*Exercise aim*: Repeat the items below word for word, starting at the line that contains "This screenshot has width=359, height=182." and continuing through the last item, both ends included. Leave the pictures out of your copy.

Records from a data source:
<<<<

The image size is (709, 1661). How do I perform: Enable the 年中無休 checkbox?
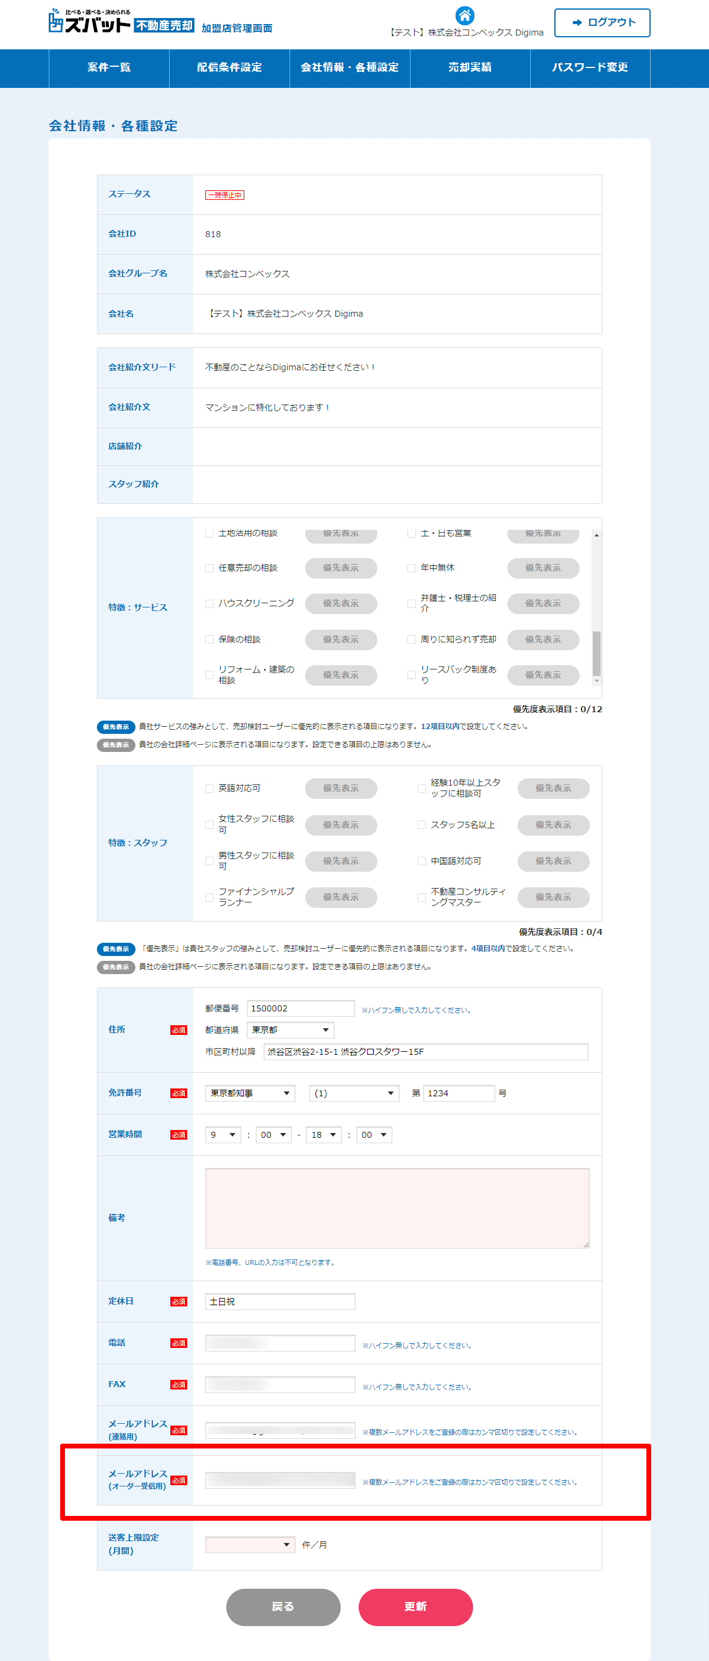coord(411,568)
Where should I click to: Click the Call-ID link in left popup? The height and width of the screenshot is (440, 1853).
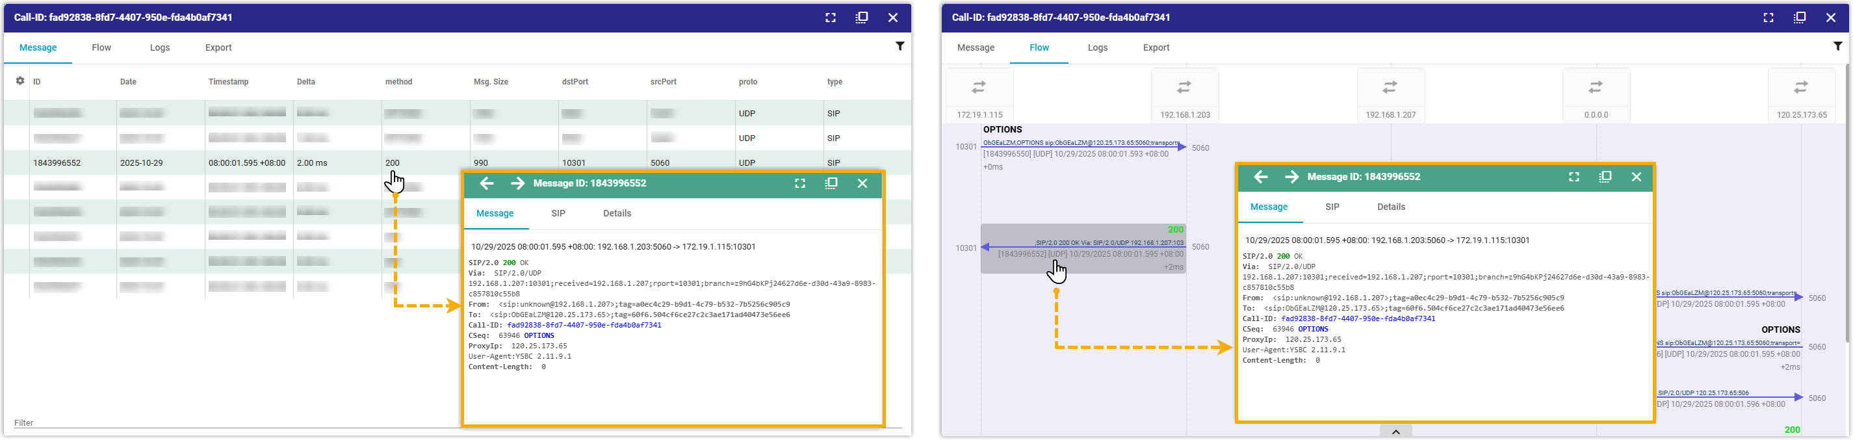pyautogui.click(x=583, y=325)
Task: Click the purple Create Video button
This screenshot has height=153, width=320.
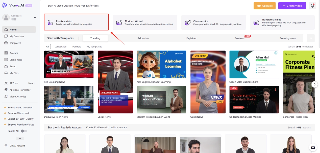Action: pos(292,6)
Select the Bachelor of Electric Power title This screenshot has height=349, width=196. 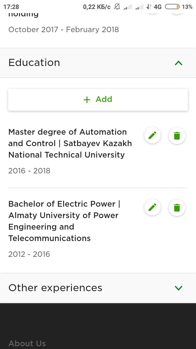pyautogui.click(x=64, y=221)
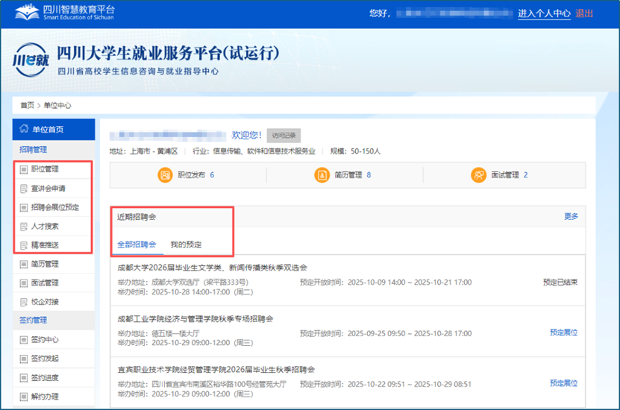Switch to the 我的预定 tab

(x=186, y=245)
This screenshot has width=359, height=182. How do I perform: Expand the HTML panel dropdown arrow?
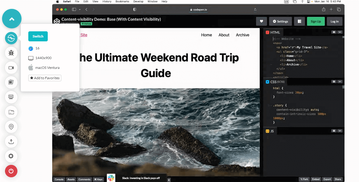(x=340, y=32)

>>>>

*Answer for this exercise*:
This screenshot has width=359, height=182. How do I perform: Expand the HTML panel dropdown arrow?
(x=340, y=32)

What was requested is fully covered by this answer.